I Built A LangChain Agent That Never Sees My API Keys

I built a LangGraph react agent that pulls both keys from a 1Claw vault at runtime. The OpenWeatherMap key, the OpenAI key, neither one sits in .env. Neither enters the prompt. Neither enters agent memory or logs.

The repo is here.

How it works

Fundamentally, 1Claw is middleware that protects LLMs from reading your sensitive data such as .env secrets or other sensitive information.

When you run this demo, the agent gets a question like "What's the weather in Tokyo?" and calls a get_weather tool. Inside that tool — before the network call goes out — the OpenWeatherMap key is fetched from the vault, used to hit api.openweathermap.org, and discarded. The agent receives weather text back: "Tokyo is currently 69°F with clear skies and 75% humidity." The key never enters LangChain's message history, the agent's scratchpad, or the LLM's context.

The LLM call itself routes through Shroud, 1Claw's proxy. Shroud's headers carry the provider key — also fetched from the vault when the chat model is built — so it never lands in .env either. Twenty layers of protection sit between your prompt and the model.

What I want to call out is what 1Claw isn't doing here. It's not LangChain, it's not LangGraph, it's not OpenWeatherMap. It's a vault and a proxy that sit beside whatever you're already using. The same pattern works for Stripe, GitHub, Anthropic, Google, or anything else your agent has to authenticate against. Shroud is BYOK if you already pay OpenAI, or 1Claw can handle billing directly if you'd rather have one vendor relationship instead of two. Either way, prompts get inspected for leaks and injection attempts on the way out. There's no path through the agent for a credential to escape, because the LLM's environment doesn't contain one.

Try it

Step 1

Clone the repo, install deps. Python 3.10+, venv.

git clone https://github.com/1clawAI/1claw-langchain-demo
cd 1claw-langchain-demo
python3 -m venv .venv
source .venv/bin/activate
pip install -r requirements.txt

You'll need a 1Claw human key (1ck_...) for setup — it never gets written to disk.

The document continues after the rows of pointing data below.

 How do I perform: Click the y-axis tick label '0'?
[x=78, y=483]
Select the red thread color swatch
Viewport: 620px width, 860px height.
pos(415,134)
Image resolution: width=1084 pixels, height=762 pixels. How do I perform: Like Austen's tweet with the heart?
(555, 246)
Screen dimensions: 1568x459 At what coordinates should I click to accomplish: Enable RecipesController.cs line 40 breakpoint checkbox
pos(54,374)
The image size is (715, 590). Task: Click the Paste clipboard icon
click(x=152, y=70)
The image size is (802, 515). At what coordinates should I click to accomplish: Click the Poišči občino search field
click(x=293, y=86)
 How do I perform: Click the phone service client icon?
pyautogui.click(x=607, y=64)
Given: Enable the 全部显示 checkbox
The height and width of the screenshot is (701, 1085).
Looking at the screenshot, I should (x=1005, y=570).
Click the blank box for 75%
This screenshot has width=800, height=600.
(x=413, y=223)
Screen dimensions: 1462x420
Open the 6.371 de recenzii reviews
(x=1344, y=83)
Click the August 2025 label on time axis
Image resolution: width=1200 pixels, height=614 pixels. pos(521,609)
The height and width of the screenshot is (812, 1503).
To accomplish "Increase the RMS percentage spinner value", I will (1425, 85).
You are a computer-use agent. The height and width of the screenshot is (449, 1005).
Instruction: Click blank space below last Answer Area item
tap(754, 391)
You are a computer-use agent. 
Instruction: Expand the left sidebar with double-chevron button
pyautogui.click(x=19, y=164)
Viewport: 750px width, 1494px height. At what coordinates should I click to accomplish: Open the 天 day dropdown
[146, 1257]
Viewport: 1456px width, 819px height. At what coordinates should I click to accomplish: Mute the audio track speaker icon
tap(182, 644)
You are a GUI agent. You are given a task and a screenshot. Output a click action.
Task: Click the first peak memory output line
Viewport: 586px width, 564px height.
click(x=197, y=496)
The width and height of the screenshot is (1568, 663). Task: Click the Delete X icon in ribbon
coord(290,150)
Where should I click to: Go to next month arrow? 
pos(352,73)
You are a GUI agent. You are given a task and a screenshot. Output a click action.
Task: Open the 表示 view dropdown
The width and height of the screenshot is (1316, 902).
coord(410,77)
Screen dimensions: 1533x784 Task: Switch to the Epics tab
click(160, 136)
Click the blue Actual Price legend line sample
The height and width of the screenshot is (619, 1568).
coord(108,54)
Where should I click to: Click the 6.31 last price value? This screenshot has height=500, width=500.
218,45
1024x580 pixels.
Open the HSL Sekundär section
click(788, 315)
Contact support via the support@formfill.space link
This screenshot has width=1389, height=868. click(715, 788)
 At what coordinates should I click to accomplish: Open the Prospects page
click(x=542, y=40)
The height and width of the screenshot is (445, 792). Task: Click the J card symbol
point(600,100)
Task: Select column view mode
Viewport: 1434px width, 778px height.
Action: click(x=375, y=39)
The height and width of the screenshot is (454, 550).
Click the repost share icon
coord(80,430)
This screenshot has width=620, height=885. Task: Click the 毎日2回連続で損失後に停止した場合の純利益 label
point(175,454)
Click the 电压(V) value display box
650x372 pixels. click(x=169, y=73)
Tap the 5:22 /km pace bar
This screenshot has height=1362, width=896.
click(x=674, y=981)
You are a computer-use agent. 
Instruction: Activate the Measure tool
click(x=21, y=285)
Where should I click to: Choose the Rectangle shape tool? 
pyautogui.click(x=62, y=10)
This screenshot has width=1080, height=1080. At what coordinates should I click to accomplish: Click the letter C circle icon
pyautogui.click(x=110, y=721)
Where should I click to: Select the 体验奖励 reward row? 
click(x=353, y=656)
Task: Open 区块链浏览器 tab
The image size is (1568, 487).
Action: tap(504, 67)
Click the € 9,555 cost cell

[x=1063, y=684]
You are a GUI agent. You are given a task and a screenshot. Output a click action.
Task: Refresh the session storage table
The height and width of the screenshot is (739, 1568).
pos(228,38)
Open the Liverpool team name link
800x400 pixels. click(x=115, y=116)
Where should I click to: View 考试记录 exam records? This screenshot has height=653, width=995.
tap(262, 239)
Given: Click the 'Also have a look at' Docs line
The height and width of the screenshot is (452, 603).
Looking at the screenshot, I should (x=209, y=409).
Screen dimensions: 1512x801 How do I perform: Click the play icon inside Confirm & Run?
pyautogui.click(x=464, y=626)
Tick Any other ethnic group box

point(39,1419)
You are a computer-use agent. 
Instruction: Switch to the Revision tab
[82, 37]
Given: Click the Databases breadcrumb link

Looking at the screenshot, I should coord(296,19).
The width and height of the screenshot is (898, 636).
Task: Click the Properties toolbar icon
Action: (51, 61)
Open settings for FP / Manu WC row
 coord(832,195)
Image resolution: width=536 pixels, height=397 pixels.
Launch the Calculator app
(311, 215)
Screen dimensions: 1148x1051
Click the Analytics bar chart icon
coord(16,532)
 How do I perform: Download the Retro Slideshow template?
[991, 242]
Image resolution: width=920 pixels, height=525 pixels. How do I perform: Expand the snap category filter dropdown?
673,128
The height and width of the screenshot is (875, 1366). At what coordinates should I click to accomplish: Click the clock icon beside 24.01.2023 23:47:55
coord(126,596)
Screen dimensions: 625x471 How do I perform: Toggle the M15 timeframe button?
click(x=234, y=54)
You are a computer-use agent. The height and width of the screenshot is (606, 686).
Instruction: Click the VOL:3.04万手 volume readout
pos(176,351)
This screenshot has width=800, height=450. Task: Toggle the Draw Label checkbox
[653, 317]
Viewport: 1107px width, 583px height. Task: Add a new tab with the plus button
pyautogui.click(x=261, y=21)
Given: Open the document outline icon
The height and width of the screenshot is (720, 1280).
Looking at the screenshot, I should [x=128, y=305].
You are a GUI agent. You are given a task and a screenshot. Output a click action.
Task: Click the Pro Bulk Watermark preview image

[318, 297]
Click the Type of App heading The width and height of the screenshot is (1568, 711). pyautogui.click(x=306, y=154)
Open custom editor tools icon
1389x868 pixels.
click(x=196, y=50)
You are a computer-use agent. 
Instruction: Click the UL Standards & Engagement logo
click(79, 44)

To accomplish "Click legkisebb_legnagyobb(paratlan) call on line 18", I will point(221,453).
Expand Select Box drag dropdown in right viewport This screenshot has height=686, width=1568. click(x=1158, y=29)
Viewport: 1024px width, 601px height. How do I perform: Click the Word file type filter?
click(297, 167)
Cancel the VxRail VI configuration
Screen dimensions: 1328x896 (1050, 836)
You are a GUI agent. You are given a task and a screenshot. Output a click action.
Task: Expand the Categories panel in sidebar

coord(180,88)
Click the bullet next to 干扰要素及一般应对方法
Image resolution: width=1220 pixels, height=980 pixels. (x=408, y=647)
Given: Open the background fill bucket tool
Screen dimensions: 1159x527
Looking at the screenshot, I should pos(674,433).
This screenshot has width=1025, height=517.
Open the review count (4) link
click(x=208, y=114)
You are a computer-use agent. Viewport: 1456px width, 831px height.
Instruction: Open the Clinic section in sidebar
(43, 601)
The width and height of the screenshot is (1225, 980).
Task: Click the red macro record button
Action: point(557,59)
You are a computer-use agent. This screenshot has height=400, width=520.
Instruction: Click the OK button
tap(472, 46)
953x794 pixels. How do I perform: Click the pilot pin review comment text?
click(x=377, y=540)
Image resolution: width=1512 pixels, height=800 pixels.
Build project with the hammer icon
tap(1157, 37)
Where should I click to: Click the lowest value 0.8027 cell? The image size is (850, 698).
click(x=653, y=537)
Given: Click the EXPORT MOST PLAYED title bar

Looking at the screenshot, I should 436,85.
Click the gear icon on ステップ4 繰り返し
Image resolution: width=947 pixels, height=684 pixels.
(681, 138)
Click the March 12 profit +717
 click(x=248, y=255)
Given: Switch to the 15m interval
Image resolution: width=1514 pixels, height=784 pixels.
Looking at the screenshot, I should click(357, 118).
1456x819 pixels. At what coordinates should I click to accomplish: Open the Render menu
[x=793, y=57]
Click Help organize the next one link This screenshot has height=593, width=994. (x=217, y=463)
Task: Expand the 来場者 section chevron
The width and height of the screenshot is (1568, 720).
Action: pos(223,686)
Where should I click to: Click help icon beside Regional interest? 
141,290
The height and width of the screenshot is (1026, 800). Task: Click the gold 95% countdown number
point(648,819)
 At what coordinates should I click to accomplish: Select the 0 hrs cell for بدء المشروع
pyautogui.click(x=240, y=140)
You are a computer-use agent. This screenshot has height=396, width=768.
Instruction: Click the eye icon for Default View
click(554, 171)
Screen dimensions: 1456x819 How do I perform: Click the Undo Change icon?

Grab a free OpenWeatherMap key (no credit card required).

Step 2

Run the bootstrap script. It prompts for keys, masked.

python bootstrap.py

A vault gets created, your provider key and OpenWeatherMap key land in it, an agent gets minted with a read-only policy on the vault, and .env ends up with four variables: ONECLAW_AGENT_ID, ONECLAW_AGENT_API_KEY, ONECLAW_VAULT_ID, SHROUD_PROVIDER. No third-party keys.

Step 3

Run it.

python src/main.py "Tokyo,JP"

You'll see something like:

=== 1Claw + LangChain: Secure Weather Demo ===

City:     Tokyo,JP
Provider: anthropic (via Shroud)
Vault:    19edef9e...

--- Result ---
Tokyo is currently 69°F with clear skies and 75% humidity.

A LangGraph agent producing a real LLM response from real weather data, with neither key in its context.

Switch providers by editing one line in .env: SHROUD_PROVIDER=openai, anthropic, or google. No code change.

Agentic Security Today

The weather lookup isn't the point. I could've used requests and a hardcoded key.

What's interesting is the security middleware provided by 1Claw. The agent doesn't have the OpenWeatherMap key. It has a credential that lets it ask a vault for the OpenWeatherMap key, scoped by a policy, gated by a network call. The LLM has neither key. If a prompt injection lands tomorrow, there's nothing in scope to leak. If logs get scraped, nothing in them. If the bill spikes, you revoke the agent. If you swap OpenAI for Anthropic for Gemini, you swap the vault entry, not your code.

1Claw stays out of the way of every choice that could lock you in. It just refuses to let your tools see secrets they don't need.